Menopause causes declines in ovarian hormones such as estrogens and progesterone. During the menopausal transition, women may experience adverse symptoms such as anxiety, depression and lack of desire to interact. However, since the publication of the Women’s Health Initiative (WHI) many women have been left asking questions about whether, when, and how long to take hormone treatments for menopausal symptoms. This dissertation focuses on the effects of timing and duration of estradiol (E2) relative to loss of ovarian hormones (OVX) on the social brain and behavior in mature adult (MAT) and aging (AG) female rats. The results from these studies illustrated that in MAT rats, 3-months of E2 given immediately following OVX decreased communications and social interactions between cagemates, as assessed in a test quantifying the number of ultrasonic vocalizations emitted, as well as time spent interacting with one another. I interpret this result to mean that the E2 animals had improved social memory. In MAT rats gene expression of the neuropeptides (Oxt, Avp, Oxtr, Avpr1a) involved in regulating social behavior were also greater in the BNST, MeA, and SON of rats treated with estradiol compared to vehicle. Because menopause typically happens at middle age, I conducted a similar experiment in middle-aged rats to assess the influence of estradiol deprivation or replacement in aging rats. Aging animals were behaviorally characterized twice (at 3 and 6-months), groups were given different timing and duration of estradiol or vehicle treatments as a model for the WHI. Similar to the MAT animals, the estradiol-treated AG rats called less than their vehicle counterparts during an ultrasonic vocalization test conducted at the 3-month testing period.

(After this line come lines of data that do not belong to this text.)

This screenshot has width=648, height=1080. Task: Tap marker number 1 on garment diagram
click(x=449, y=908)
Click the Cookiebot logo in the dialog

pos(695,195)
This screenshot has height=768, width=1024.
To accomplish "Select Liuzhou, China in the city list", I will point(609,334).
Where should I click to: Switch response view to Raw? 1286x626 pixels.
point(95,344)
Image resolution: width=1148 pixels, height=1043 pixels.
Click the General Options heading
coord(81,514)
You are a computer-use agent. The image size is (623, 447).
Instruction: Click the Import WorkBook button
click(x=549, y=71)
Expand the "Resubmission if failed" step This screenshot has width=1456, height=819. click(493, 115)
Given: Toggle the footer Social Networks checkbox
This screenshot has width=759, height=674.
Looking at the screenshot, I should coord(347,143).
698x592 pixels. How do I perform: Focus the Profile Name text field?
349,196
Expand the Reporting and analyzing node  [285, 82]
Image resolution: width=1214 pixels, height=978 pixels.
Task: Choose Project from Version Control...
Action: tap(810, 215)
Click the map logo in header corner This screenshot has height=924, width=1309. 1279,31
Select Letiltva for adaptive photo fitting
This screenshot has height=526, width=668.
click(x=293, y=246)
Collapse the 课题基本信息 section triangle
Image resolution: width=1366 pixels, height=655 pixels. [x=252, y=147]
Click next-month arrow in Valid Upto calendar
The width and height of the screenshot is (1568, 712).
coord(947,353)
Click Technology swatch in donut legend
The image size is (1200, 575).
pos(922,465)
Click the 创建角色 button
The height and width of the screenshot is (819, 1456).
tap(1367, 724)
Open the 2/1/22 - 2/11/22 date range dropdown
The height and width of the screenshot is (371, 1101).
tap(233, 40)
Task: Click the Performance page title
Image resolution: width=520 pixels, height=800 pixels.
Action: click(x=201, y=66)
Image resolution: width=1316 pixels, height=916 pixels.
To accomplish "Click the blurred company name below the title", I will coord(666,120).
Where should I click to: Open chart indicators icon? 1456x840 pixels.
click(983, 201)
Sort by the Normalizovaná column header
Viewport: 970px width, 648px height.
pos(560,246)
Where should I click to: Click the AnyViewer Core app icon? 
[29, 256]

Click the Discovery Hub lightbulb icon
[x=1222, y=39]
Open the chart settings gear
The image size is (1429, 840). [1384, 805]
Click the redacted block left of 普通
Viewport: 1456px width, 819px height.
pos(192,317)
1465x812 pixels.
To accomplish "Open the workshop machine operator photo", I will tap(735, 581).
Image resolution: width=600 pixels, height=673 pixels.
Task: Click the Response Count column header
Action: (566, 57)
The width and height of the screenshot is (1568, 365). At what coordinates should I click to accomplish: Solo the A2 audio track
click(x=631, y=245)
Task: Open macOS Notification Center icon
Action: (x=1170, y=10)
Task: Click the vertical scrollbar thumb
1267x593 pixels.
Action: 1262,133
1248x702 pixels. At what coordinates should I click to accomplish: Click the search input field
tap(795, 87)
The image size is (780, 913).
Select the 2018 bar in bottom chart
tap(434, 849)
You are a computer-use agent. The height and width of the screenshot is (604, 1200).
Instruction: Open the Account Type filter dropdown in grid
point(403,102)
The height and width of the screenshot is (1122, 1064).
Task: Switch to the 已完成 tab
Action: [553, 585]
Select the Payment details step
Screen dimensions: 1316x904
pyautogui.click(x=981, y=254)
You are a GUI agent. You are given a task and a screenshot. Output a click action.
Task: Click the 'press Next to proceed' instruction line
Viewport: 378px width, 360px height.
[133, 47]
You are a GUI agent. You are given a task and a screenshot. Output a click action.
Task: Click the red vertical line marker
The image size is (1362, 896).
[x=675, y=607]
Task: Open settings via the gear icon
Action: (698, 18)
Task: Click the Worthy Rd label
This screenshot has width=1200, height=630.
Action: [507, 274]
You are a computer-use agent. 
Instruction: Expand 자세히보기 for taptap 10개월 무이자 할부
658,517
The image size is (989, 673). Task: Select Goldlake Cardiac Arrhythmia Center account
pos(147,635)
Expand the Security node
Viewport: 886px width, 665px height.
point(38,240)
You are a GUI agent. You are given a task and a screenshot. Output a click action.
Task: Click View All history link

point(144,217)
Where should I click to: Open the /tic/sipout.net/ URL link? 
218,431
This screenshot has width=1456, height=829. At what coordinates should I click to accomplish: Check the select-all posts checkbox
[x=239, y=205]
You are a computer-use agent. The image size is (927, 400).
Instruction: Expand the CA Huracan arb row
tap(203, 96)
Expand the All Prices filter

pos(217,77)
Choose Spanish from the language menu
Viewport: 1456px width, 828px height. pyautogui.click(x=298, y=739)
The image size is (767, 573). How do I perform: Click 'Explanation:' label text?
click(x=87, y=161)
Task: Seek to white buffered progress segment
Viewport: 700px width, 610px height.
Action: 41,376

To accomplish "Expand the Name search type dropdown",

However, at the 6-month testing period no differences were observed, which could be the result of aging. Oxt, Oxtr, Avp and Avpr1a showed unique gene expression patterns that were dependent upon the timing and duration of estradiol in a region-specific manner in the AG rats. Most genes were up-regulated by estradiol treatment, irrespective of timing or duration. Overall this work may benefit the field of women’s health through new knowledge on consequences of age, and the timing and duration of estrogen treatment, on the social brain and behavior.